Well today I woke up and found out that I was alone yet again. I think when you realize you are alone it causes you to be hungry. I really don't know why that is. But I was and yet nothing in the re-fridge to keep me interested. So I made what only Mormons would say, "the devils drink"!
Coffee is kinda my weakness, I don't drink it like some people do, but I do like to have it when I'm desperate. Coffee kept me alive thru most of my young adult days. When nothing else was around I had coffee. Granted I shaked a lot and had to run to the bathroom more than usual. (sorry, I know that is more than you need to know about me) This morning I only had one cup, but that made me happy. And believe me, the little happiness I get is good enough.

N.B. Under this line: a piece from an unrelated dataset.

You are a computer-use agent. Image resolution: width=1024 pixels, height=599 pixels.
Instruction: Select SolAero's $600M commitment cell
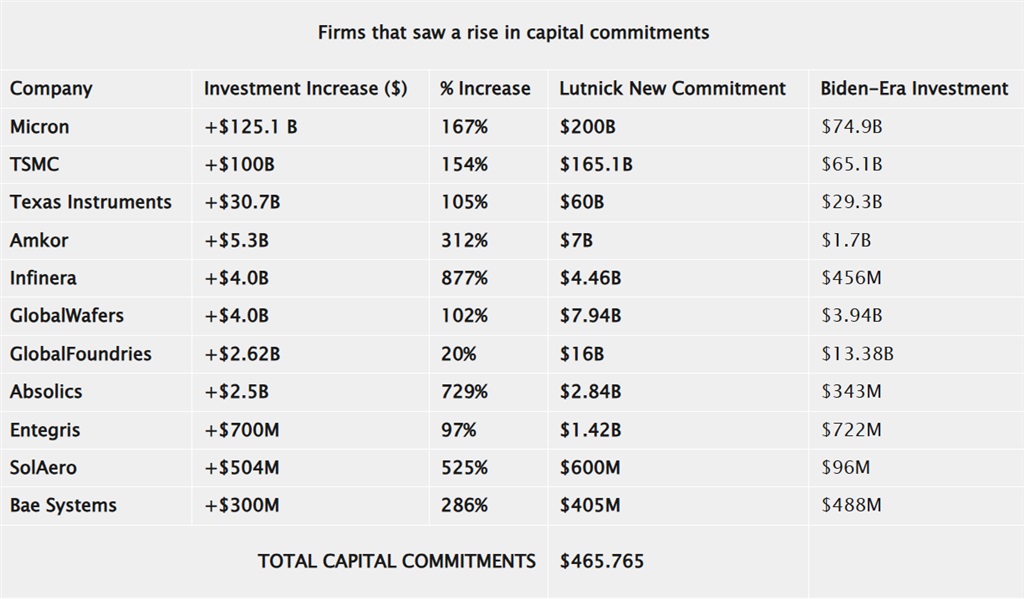click(590, 468)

I then proceeded to jumped into the shower and get ready for the day. Now if you knew me well enough you would know that the statement I just stated isn't as simple as it sounds. When I jump into the shower, I jump in and stay in. I literally become a prune, maybe even the great great great great grandmother of a prune. I have no skills in shower taking. I step in and everything just becomes dense. I have to sit down and try to not let gravity pull me even further down the drain. I sit and let the water run over me and keep on running. I know the EPA needs to hear about my habits, so they can put orange cones around me. But somehow thru the lack of muscles I pull myself out of the shower and dry off. Even when I do, I feel like I just came out of a life and death situation. I am so tired and drained be thankful to be out and moving among the living.
Well I got dressed and tried to figure out what to wear. Again this sounds simple, but to a girl it really isn't, and to me, it really isn't simple. I try on something and feel confident in what I am wearing. I walk around and start finding the parts I need to get out the door. (Parts being, books, keys, cell phone, toby my ipod, etc...) As this is happening I start to feel uncomfortable. I start rethinking some of the items I'm wearing. Before you know it, I'm taking of my shirt and putting another one on, then 15 minutes later my pants come off and different one goes on. Usually this goes on for 2 hours, by this time I'm running late and my hair isn't even done or my makeup. Granted I don't do them until I'm parked in the UVU parking lot.
Needless to say I'm ALWAYS late for my first class of the day. I know my sign language teacher is about to ring my neck for always being late. But in my defense, I have been late to everything my entire life. Things you would think I wouldn't be late for I am. I guess that is a quirk I have and always will. I even go as far as to set my living room clock ahead 10 minutes, my car 15 minutes, my cell phone 15 minutes and my bedroom clock 30 minutes. I STILL AM LATE. I guess that is something you can always count on with me, I'm always late.